DATA FOR THIS TASK —
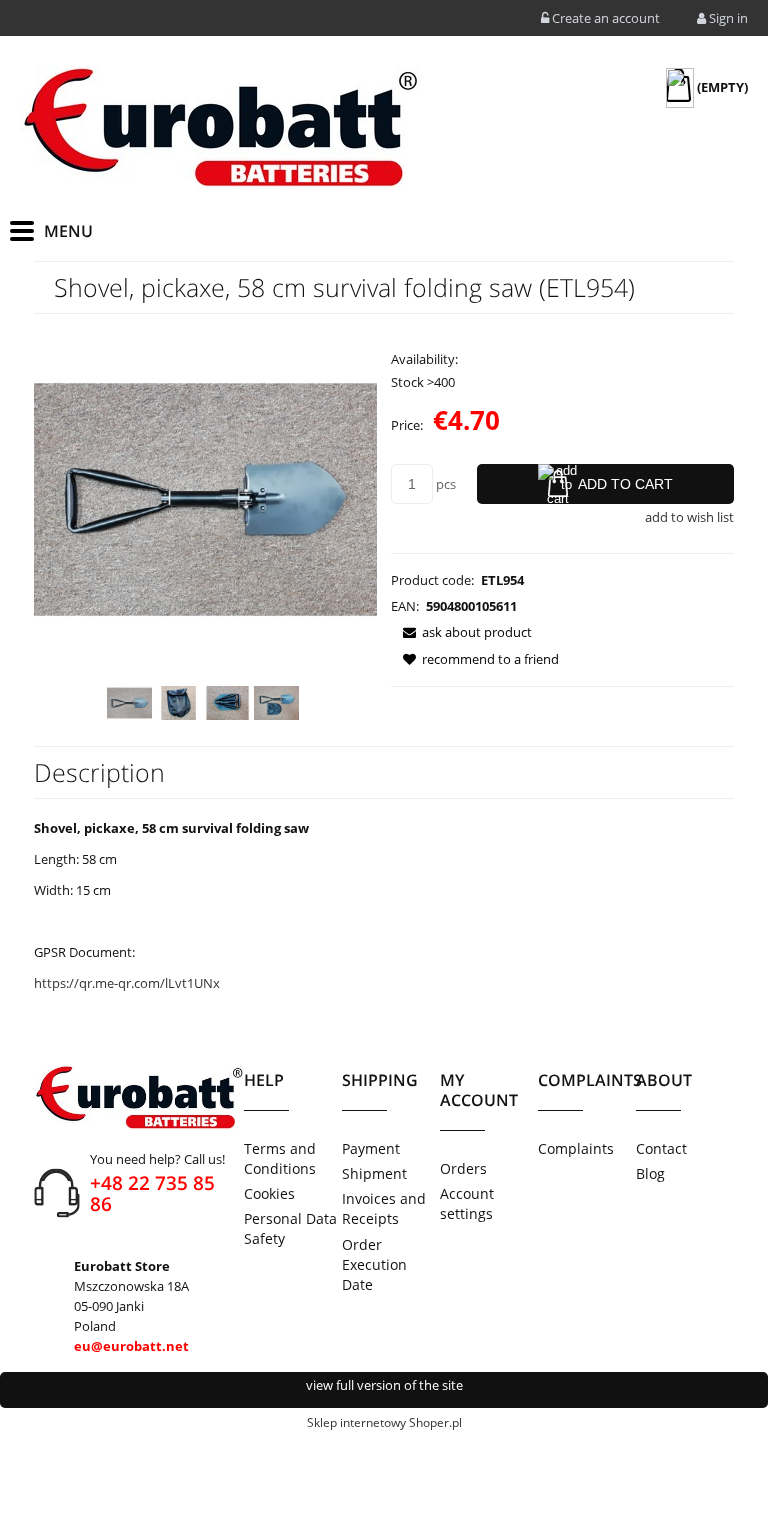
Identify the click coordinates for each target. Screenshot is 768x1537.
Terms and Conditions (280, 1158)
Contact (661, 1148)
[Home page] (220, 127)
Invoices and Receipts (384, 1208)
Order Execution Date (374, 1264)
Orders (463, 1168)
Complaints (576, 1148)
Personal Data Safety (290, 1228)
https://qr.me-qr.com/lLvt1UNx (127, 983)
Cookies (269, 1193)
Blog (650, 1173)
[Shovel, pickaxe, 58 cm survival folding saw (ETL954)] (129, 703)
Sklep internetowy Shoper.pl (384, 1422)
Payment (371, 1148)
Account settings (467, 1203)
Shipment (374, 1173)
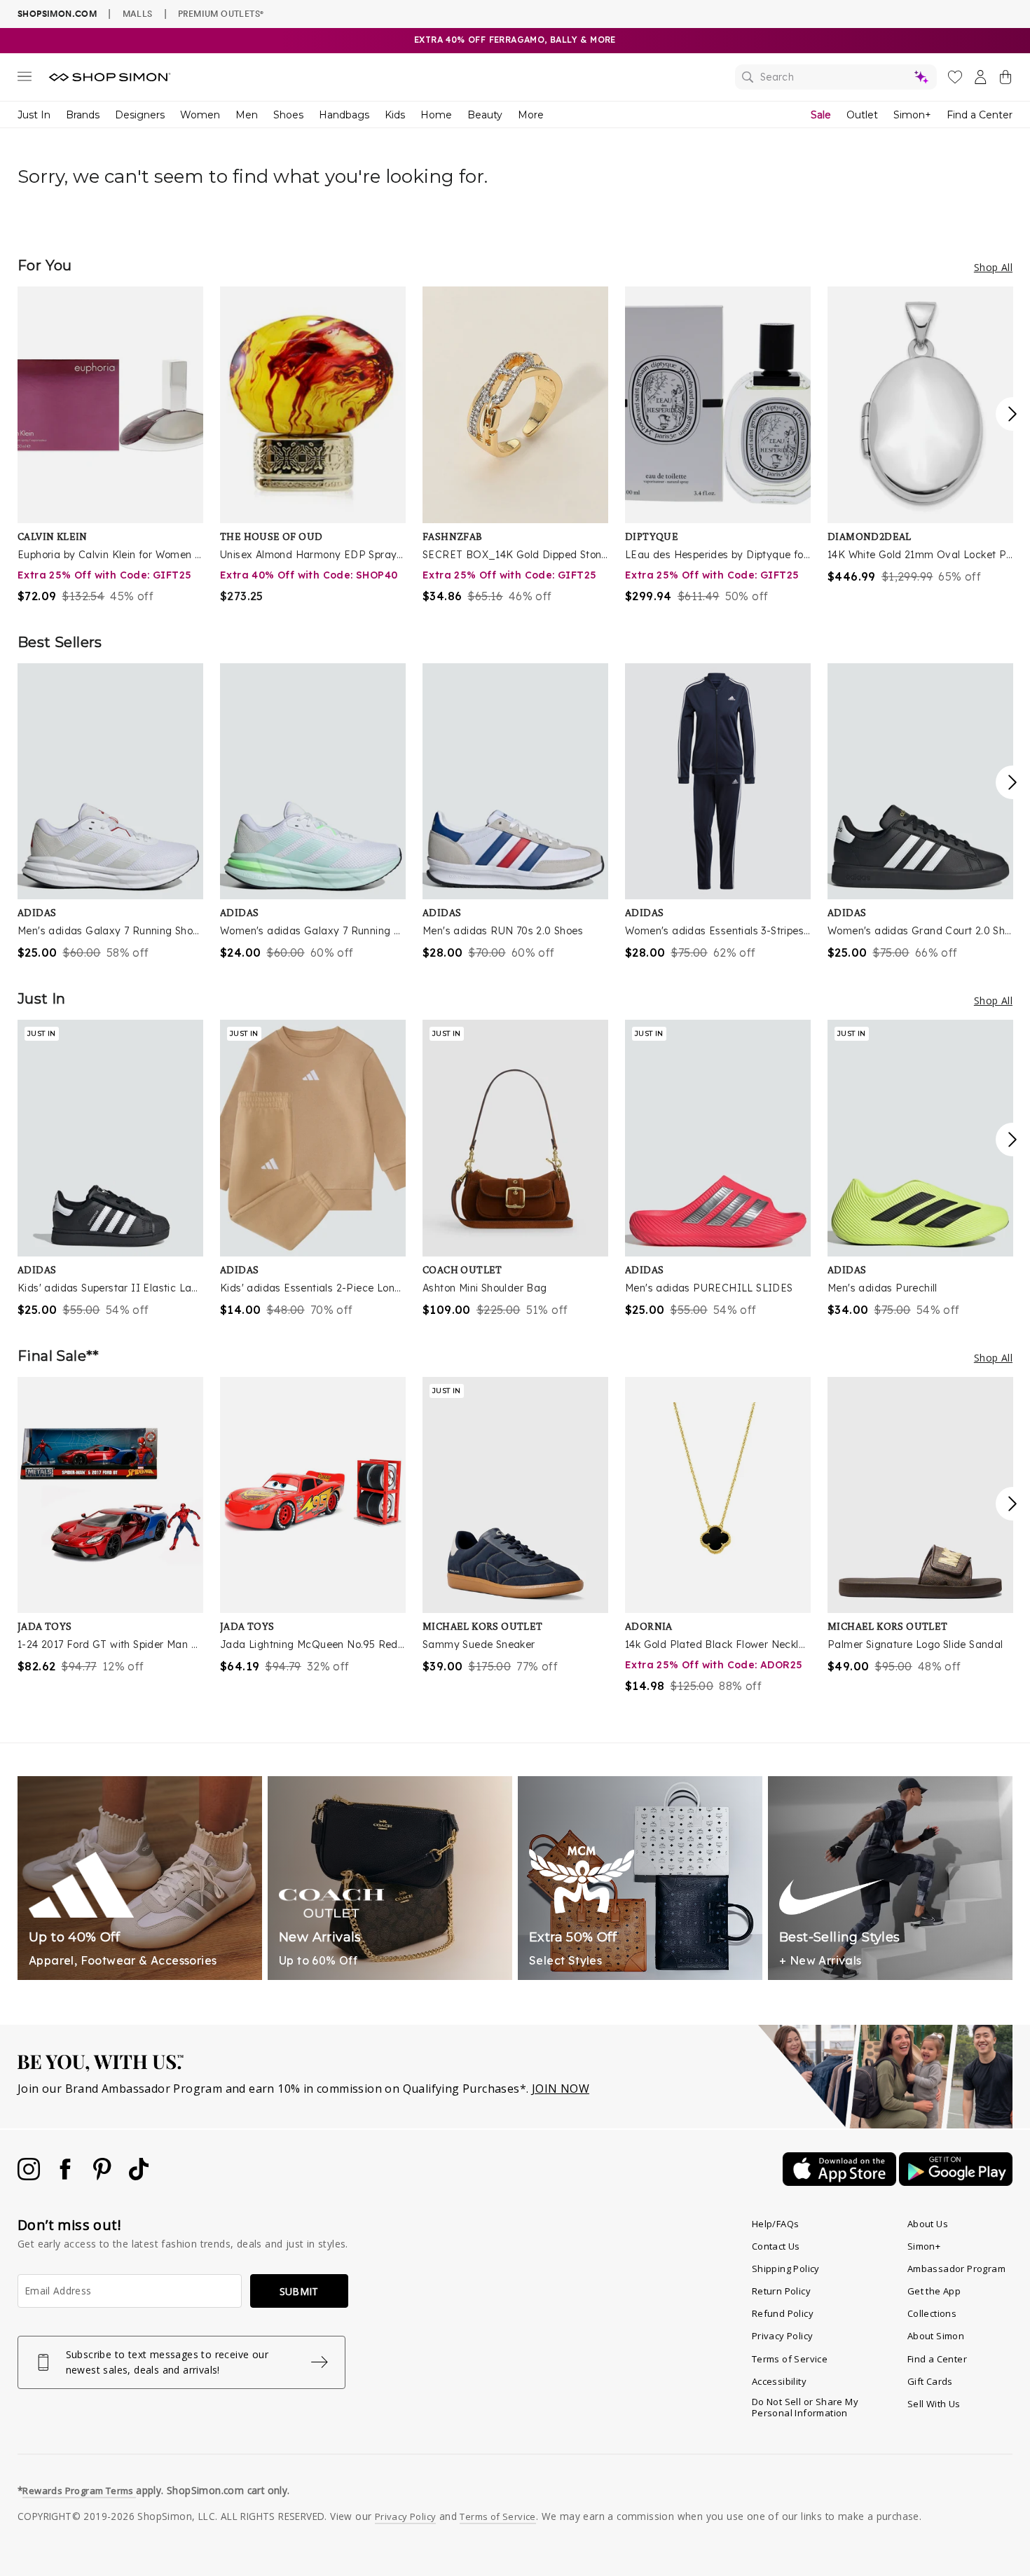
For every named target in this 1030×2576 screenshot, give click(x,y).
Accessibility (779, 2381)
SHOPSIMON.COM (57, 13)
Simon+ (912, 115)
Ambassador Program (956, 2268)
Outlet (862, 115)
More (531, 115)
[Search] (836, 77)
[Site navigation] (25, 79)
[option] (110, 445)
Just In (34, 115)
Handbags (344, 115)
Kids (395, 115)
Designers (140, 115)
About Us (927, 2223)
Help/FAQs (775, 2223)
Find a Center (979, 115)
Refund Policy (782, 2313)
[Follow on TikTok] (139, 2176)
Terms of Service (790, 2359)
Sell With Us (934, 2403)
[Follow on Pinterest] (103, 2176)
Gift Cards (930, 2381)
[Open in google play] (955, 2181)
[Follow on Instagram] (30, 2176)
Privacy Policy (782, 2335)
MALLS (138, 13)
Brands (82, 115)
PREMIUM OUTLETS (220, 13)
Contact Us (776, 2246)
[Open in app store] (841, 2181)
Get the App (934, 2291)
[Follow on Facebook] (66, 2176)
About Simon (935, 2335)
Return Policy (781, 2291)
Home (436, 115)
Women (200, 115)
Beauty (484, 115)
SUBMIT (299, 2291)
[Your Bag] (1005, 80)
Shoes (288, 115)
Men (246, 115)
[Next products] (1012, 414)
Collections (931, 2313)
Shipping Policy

REQUIREMENT — Every line above that holds the word "Open" needs to be copied.

EXERCISE OUTPUT —
[Open in google play] (955, 2181)
[Open in app store] (841, 2181)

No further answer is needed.